Remscheid: Remscheid hilft
zuletzt aktualisiert: 15.01.2008 - 17:54Remscheid (RPO). Auch vier Monate nach der verheerenden Flutkatastrophe in Südostasien sind die Straßen im Süden Sri Lankas noch übersät von Schutt und Müll. Kleidungsreste fliegen durch den Dreck, ruinierte Möbel liegen im Straßengraben. „Die Menschen lächeln nicht“, sagt Ursula de Groote, die sich im Arbeitskreis der Aktion „Remscheid hilft“ engagiert. Gerade hat sie Sri Lanka besucht und dabei hoffnungsfroh stimmende Projekte vorgefunden, wie sie dem Arbeitskreis jetzt berichtete.

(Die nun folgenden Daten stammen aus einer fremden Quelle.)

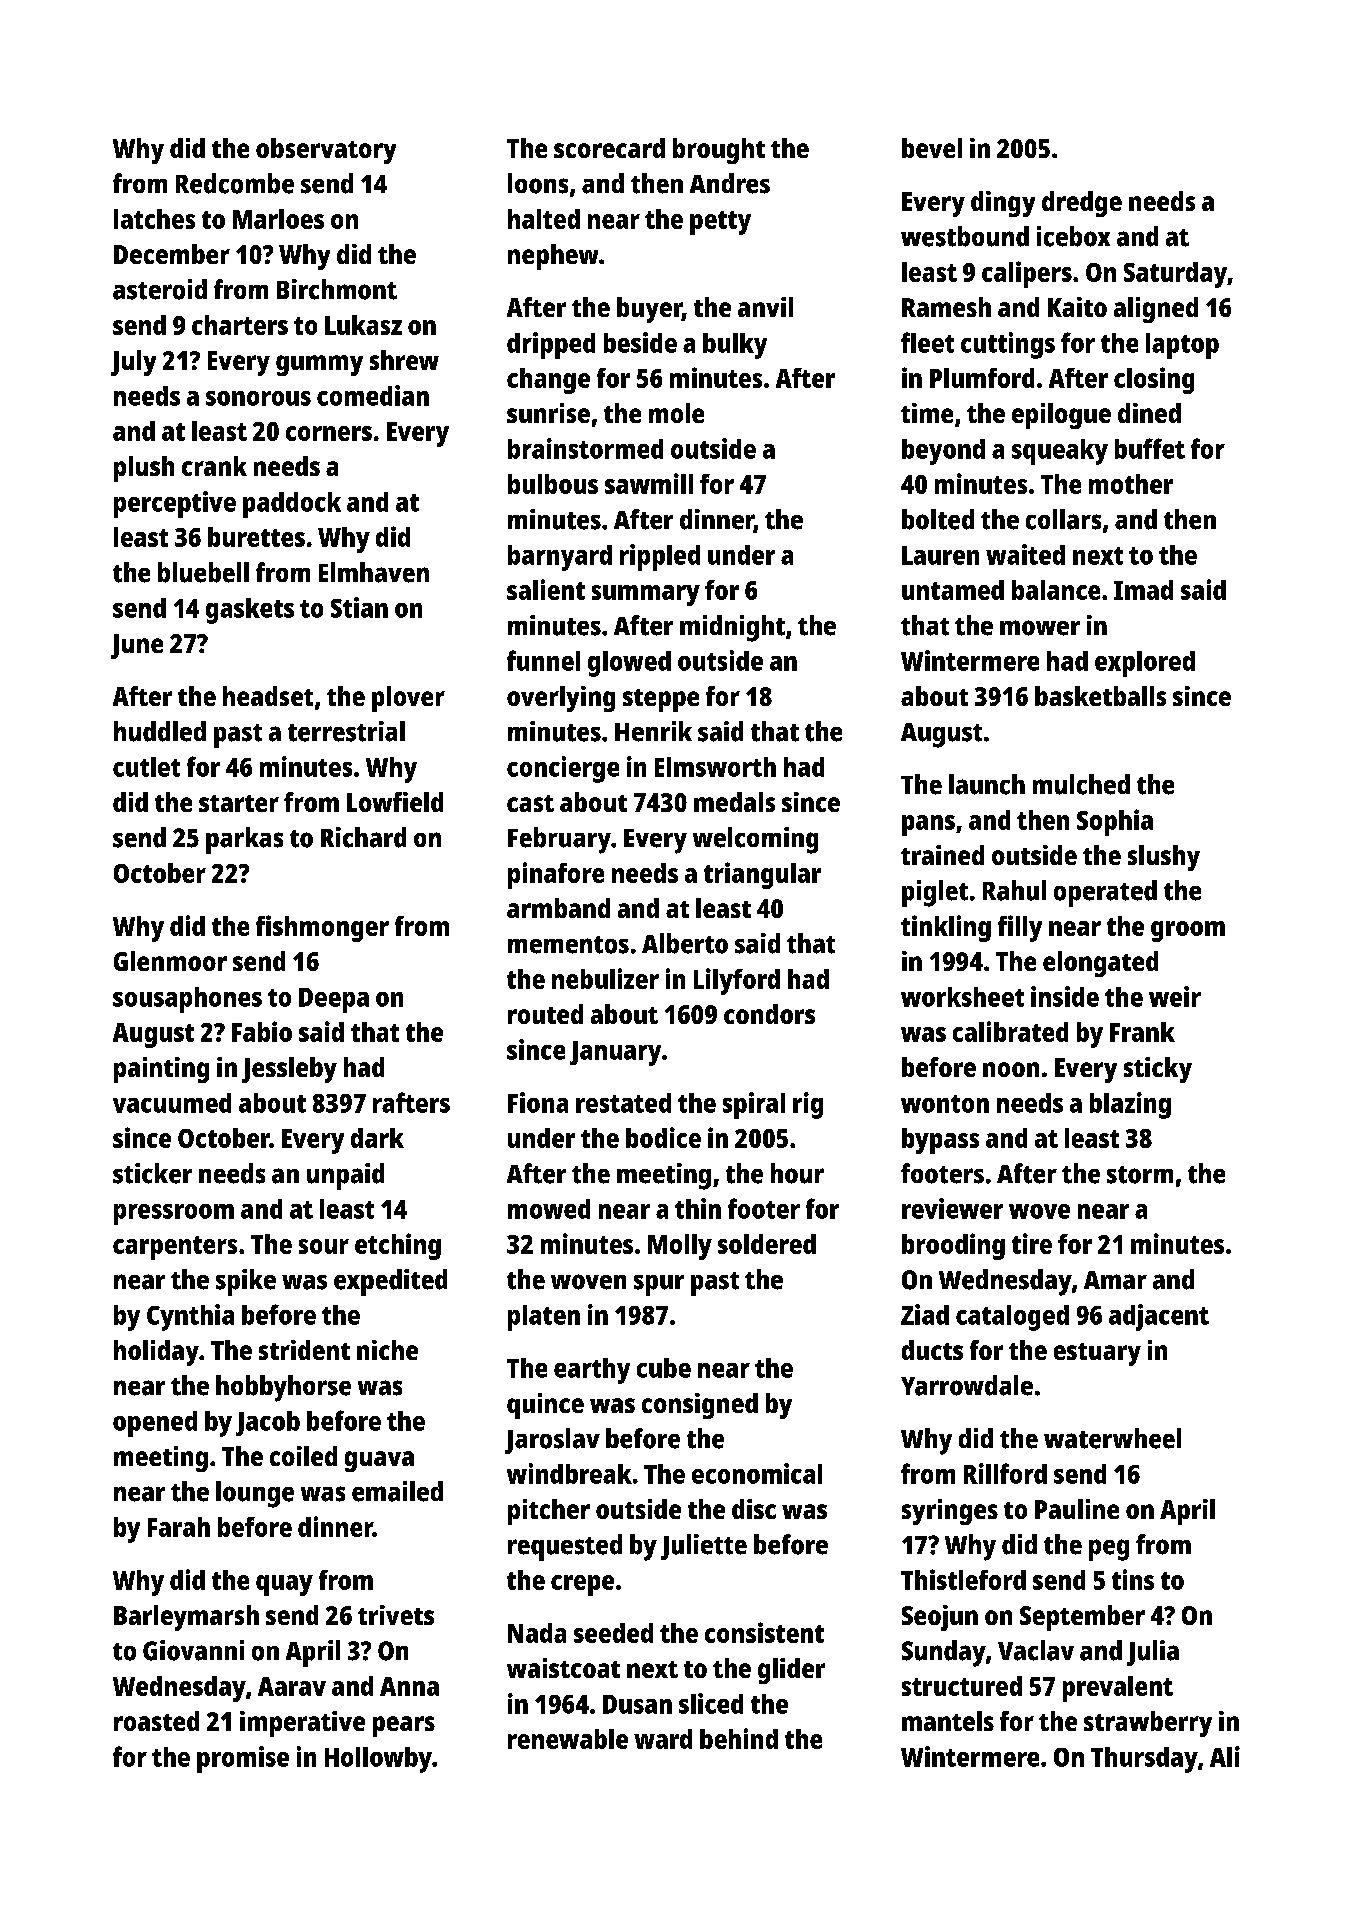 The height and width of the document is (1917, 1355). I want to click on estuary, so click(1097, 1354).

Daneben hat sie aber auch die Lethargie der Menschen gespürt, die mit lähmendem Entsetzen vor ihrer zerstörten Existenz stehen. Von den rund 74000 Euro, die bislang auf dem Remscheider Spendenkonto eingegangen sind, sind 32000 Euro als Soforthilfe in die Küstenregion im Süden Sri Lankas geflossen. Weitere 15000 Euro sollen in ein Siedlungsprojekt in Weligama fließen.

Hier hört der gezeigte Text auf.